Now inside the Labour Party we need to be able to work with a range of different left political viewpoints – the Corbynistas have various strategies, and some of them are committed to the long haul of parliamentary reform with or without Corbyn – in order to win even parts of the apparatus over to the left. There are, it is true, long-standing Labour Party members, even some councillors and, who knows, even some MPs, who are, with the success of Corbyn, remembering that they are social democrats, not merely opportunist or careerists. But there are many who are loyal to the apparatus, dangerous hardened reformists. So, when we work as revolutionaries with the Corbynistas we will need to, indeed, mobilize together in a process of subaltern labour with them in which we are covert at some points and know how to strike when the time is right. And at the same time, we need to be clear that we do have some disagreements with Jeremy Corbyn and particularly with some of the political forces that have surrounded and ‘advised’ him.

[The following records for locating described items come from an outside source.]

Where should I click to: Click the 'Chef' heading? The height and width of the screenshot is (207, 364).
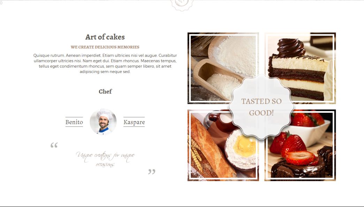105,91
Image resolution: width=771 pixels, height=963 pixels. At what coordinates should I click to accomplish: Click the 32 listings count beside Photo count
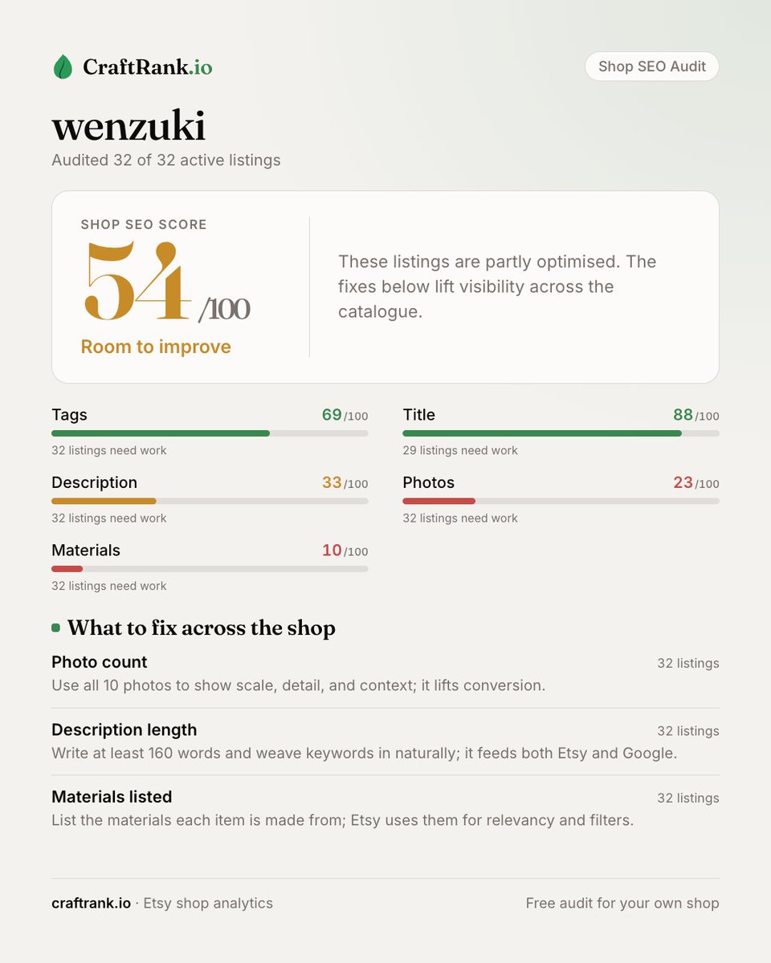[688, 664]
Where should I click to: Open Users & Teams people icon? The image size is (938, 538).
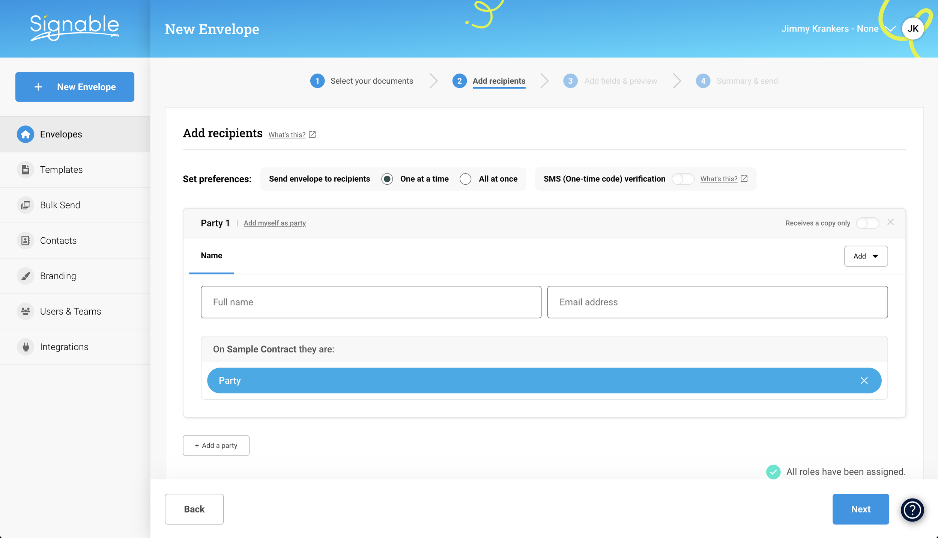coord(25,311)
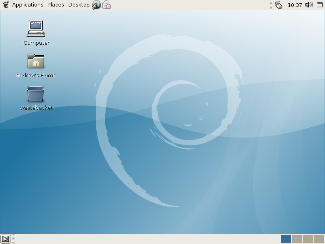Switch to the third workspace

pyautogui.click(x=308, y=239)
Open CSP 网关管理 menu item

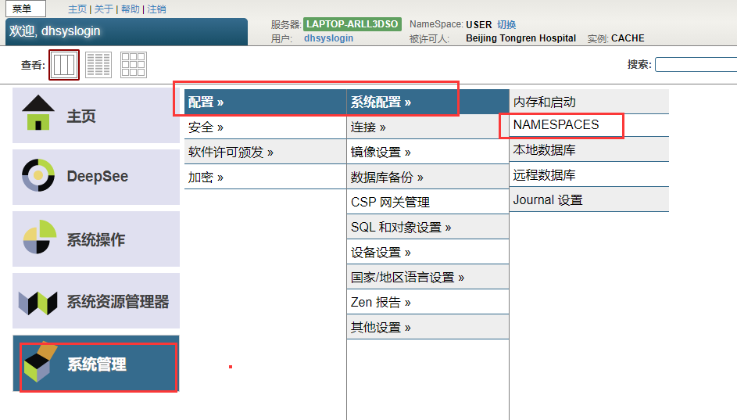390,202
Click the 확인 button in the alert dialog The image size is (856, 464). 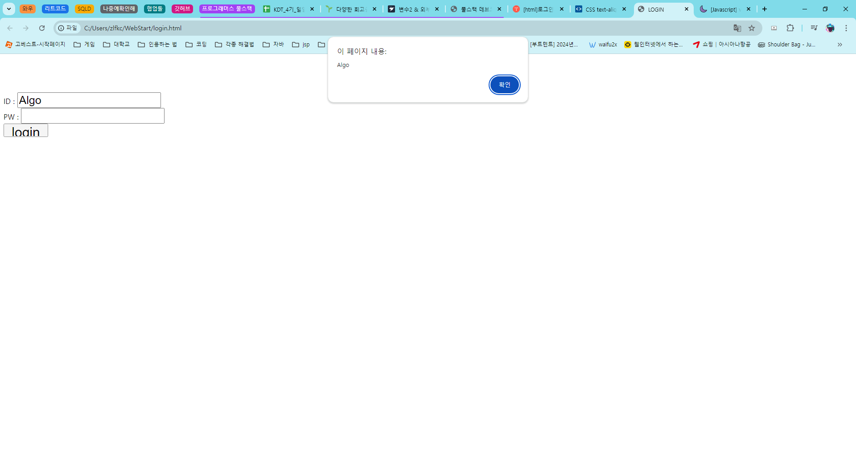[504, 85]
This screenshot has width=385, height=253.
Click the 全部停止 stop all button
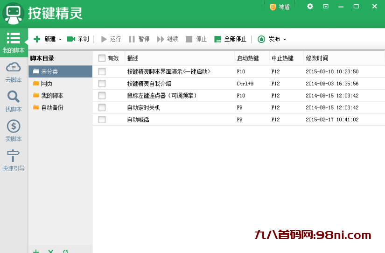[230, 39]
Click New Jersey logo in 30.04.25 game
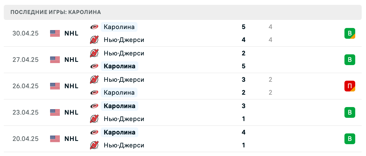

One of the fields of battle, our battle for hegemony, will be over delegates and election publicity, and the ongoing canvassing as Corbyn tries to keep the party on permanent campaign footing will be testing for us as we try also to mobilise for demonstrations. Connected with this, and even more important in the long term will be around political education. In some parts of the country the Corbynistas have made it clear that they are open to include in their political education discussions those who are still outside the party. Political education here must include the role of revolutionaries historically in the Labour Party, ranging from dual membership once permitted to the Communist Party to the affiliated Independent Labour Party. It will include critical discussion of ‘entrism’ and what the difference is between secretive sect politics and our role as mainstream pro-Corbyn activists.

In this, our own distinctive propaganda will be essential, and the profile of our revolutionary allegiance to international dimensions of political activity and identity should be a top priority. At every moment, then, we will be faced with the pressure to hide who we are, to be subalterns, or to speak only in the language that our enemies understand, but we need to engage in serious engagement with the Corbynistas, to build an explicitly revolutionary current inside the party that also draws energy from outside, subaltern labour.